What I didn't notice at the time is that I actually added a number of allocations per iteration: https://review.gerrithub.io/c/cue-lang/cue/+/1226673
Below is a set of benchmarks which shows this problem:
package p
import (
"reflect"
"testing"
)
var slice = []string{"a", "b", "c", "d", "e", "f", "g"}
func foreachSlice(i int, elem reflect.Value) {
// we need an integer index here
}
func BenchmarkSliceValueIndex(b *testing.B) {
for b.Loop() {
val := reflect.ValueOf(slice)
for i := range val.Len() {
elem := val.Index(i)
foreachSlice(i, elem)
}
}
}
func BenchmarkSliceValueSeq2WithIndex(b *testing.B) {
for b.Loop() {
val := reflect.ValueOf(slice)
i := 0
for _, elem := range val.Seq2() {
foreachSlice(i, elem)
i++
}
}
}
func BenchmarkSliceValueSeq2(b *testing.B) {
for b.Loop() {
val := reflect.ValueOf(slice)
for ival, elem := range val.Seq2() {
i := int(ival.Int())
foreachSlice(i, elem)
}
}
}
As of go version go1.26-devel_d55ecea9e5 2025-11-14 15:13:00 -0800 linux/amd64, I see:
goos: linux
goarch: amd64
pkg: test
cpu: AMD Ryzen AI 9 HX 370 w/ Radeon 890M
BenchmarkSliceValueIndex-24 66029337 18.00 ns/op 0 B/op 0 allocs/op
BenchmarkSliceValueSeq2WithIndex-24 13339879 86.85 ns/op 104 B/op 5 allocs/op
BenchmarkSliceValueSeq2-24 14808429 76.92 ns/op 88 B/op 5 allocs/op
In other words, the classic integer iteration doesn't allocate and is pretty fast, but both of the two reasonable ways to use Seq2 to iterate over the slice values seem to allocate and are significantly slower.
I also cannot use Seq here, as it iterates over the slice indices, not the elements, much like for i := range slice {...}.
When dealing with reflect.Slice, but also similar "indexed sequence" containers like reflect.Array, and reflect.String, it's common to want to iterate over their elements via iter.Seq2[int, Value], much like for i, v := range slice {...} gives you (int, T).

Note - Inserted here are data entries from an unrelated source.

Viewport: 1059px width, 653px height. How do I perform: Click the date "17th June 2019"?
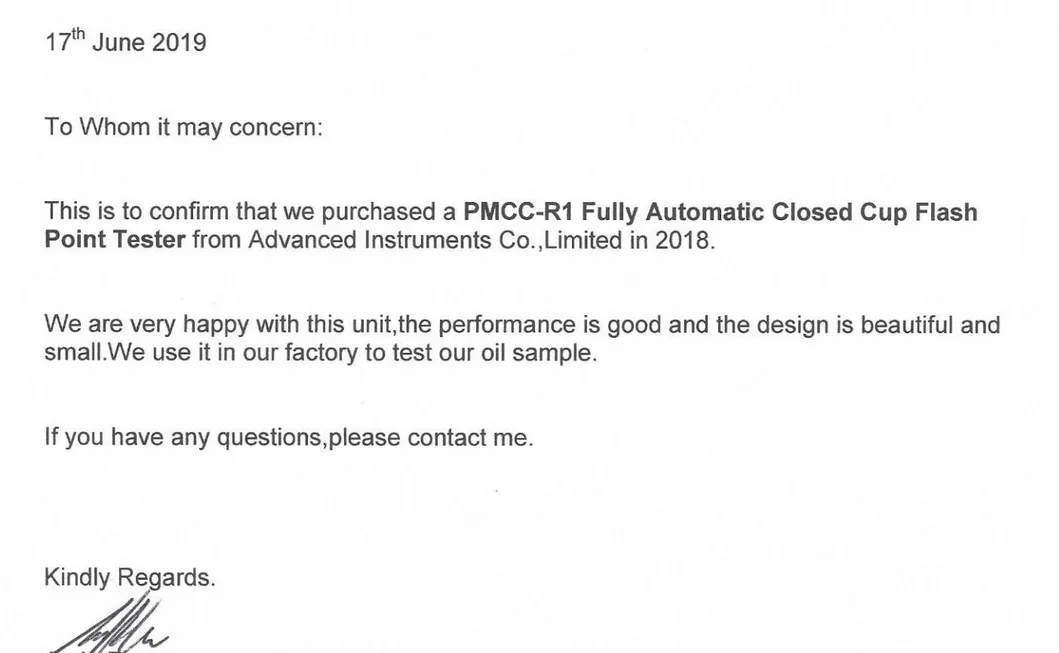pos(126,43)
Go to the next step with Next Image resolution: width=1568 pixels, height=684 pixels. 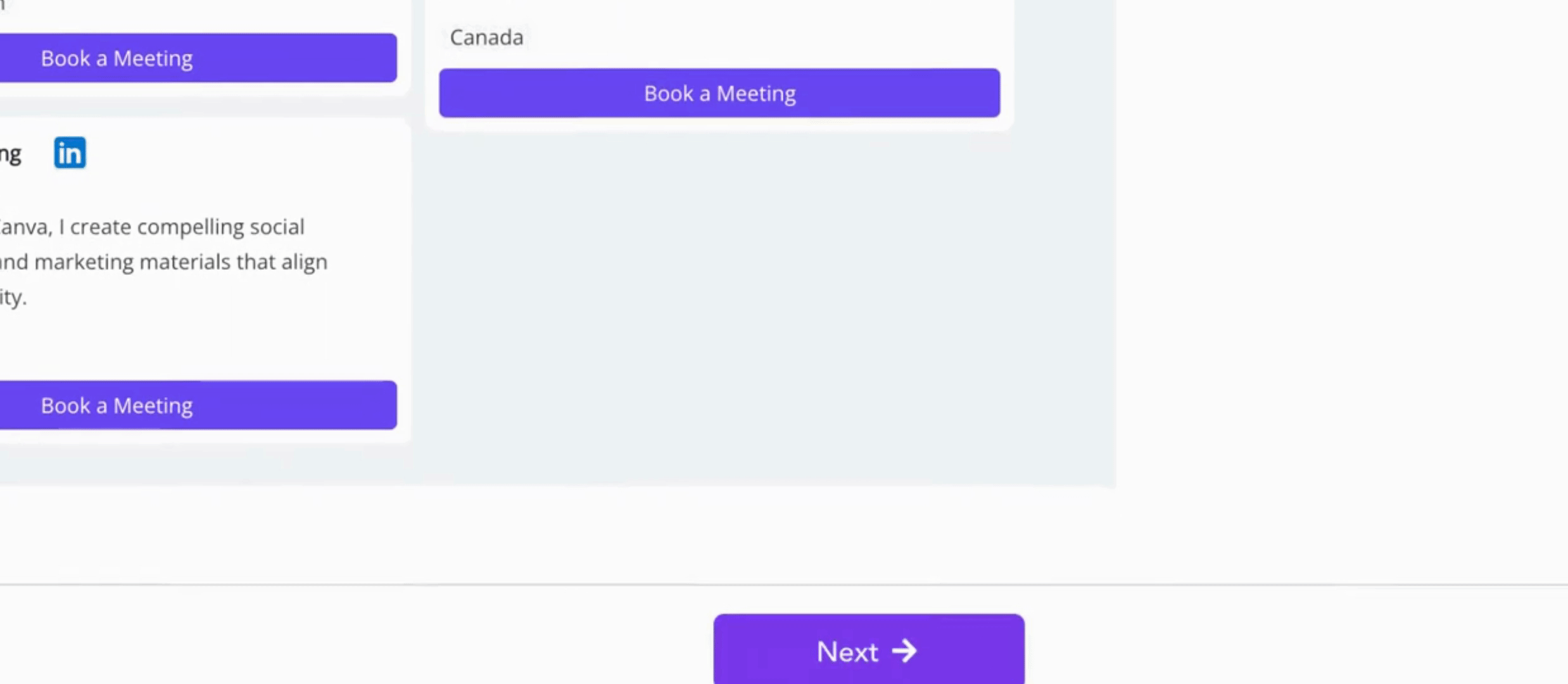point(868,650)
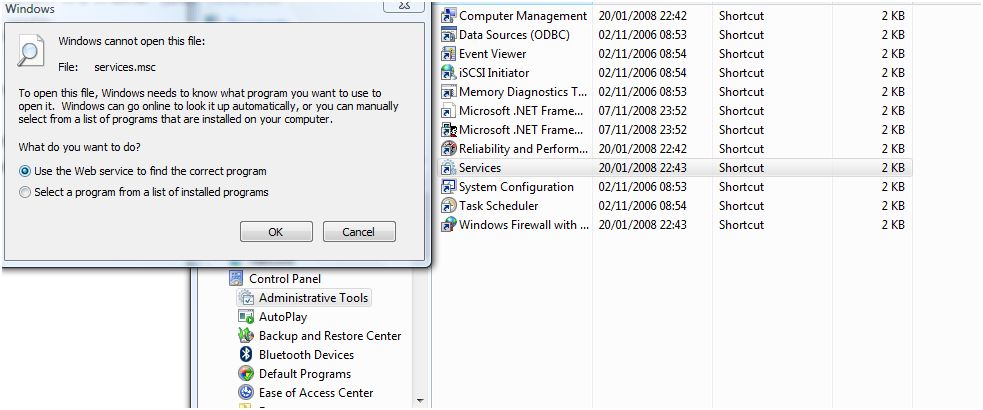
Task: Open the Backup and Restore Center icon
Action: coord(246,335)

Seq2 is fine, but its iter.Seq2[Value, Value] seems most appropriate for cases where the key can be of any type, such as a map or an iterator func.
Proposal
I propose that we add this new API:
// Elems returns an iter.Seq2[int, Value] that loops over the elements of v.
// v's kind must be Array, Slice, or String
func (v Value) Elems() iter.Seq2[int, Value]
The advantages of this API are two-fold:
- Performance; see above how trying to use
Seq2is slower and allocates more. - Usability; the code sample below is shorter and simpler than the three existing ones above. Or one could even imagine that
foreachSlicecould take theiter.Seq2[int, reflect.Value]directly, as no wrapping is necessary anymore.
func BenchmarkSliceValueSeq2(b *testing.B) {
for b.Loop() {
val := reflect.ValueOf(slice)
for i, elem := range val.Elems() {
foreachSlice(i, elem)
}
}
}
Alternatives
If we improved reflect.Value.Seq2 such that the original benchmarks were all roughly equivalent, then point 1 (performance) would be largely moot. I'm not sure if that is possible. However, I'd argue that point 2 (usability) is still valid; I don't find any of the existing three approaches particularly nice.